Class 13: io_uring: I/O and Beyond

Date: 27.05.2025 Small Assignment

Intro

The newest I/O interface in Linux – io_uring introduced in 2019 – promised a highly-performant asynchronous input/output capabilities. As the next Linux releases arrive, io_uring grows into something more: a whole new system calls interface, circumventing most of their overhead just as well as auditing tools (which were taken by surprise). Linux (and in general, any mainstream OS) was lacking a truly performant and widely-useful asynchronous I/O interface: one in which you can ask for an operation (e.g., a write) to be performed without micromanaging a possibly blocking or not ready descriptor in the userspace. If one wanted to read data from a socket whenever it was available, the only option was to either spawn a thread and block, or poll and just then ask for a copy.

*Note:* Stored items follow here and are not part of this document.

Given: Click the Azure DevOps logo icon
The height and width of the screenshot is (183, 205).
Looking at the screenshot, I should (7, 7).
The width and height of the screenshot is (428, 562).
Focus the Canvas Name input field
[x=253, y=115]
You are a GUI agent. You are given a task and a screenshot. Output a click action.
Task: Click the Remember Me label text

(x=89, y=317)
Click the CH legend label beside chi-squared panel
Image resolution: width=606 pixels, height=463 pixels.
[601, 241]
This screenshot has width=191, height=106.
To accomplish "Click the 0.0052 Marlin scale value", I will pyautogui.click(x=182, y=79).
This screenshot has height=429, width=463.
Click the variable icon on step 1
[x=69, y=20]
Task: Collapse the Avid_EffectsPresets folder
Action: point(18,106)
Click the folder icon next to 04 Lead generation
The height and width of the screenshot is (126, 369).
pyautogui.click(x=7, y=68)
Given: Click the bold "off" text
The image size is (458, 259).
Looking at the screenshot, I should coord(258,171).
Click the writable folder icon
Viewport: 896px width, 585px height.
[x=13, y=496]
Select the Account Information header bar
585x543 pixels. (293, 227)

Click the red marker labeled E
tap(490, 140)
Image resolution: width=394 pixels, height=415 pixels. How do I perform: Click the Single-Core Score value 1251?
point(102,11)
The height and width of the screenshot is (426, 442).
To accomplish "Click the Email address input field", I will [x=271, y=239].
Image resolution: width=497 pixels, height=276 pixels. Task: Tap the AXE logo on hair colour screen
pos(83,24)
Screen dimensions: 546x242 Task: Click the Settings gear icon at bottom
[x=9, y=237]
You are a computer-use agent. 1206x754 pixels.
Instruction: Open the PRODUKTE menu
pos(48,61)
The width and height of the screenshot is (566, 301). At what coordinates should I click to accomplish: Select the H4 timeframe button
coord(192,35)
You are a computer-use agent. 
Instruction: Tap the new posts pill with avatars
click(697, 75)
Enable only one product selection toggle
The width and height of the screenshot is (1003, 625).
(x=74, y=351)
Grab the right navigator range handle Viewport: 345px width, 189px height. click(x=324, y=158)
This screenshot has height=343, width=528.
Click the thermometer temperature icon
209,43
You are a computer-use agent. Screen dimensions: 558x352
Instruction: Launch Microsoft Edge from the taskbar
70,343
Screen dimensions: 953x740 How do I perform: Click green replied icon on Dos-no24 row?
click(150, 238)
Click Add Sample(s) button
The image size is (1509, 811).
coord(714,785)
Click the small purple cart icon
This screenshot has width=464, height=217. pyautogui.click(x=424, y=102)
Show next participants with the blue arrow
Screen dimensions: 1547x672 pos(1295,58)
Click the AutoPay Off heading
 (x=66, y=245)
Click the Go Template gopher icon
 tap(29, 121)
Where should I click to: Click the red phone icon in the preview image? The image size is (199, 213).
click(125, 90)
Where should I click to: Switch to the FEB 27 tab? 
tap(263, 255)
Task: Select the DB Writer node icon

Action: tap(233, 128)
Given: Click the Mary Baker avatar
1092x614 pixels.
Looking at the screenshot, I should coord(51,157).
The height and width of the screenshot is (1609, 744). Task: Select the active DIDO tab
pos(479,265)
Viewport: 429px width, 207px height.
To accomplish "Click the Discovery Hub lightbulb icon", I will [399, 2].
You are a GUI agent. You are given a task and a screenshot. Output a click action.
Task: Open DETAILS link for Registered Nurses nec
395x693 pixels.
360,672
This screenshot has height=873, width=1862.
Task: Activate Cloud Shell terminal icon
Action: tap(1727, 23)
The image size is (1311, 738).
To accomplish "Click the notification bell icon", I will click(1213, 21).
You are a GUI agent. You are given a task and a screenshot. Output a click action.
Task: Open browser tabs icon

The core idea of io_uring is replacing the standard system call interface (i.e., a strict context change) with "multiprocessing" single-producer single-consumer (spsc) queues (also called "channels"). Such queues are very easy to implement: two userspace processes would just need a shared memory region and two atomic variables. Only the producer can modify (put) the data in the queue and update its tail, while the consumer can only read the data and update the head. Since the fastest way to implement a queue is to employ a ring buffer, hence the name: Input/Output User(space) Ring-buffer. As system calls must return success/error values, we need another such spsc queue for them.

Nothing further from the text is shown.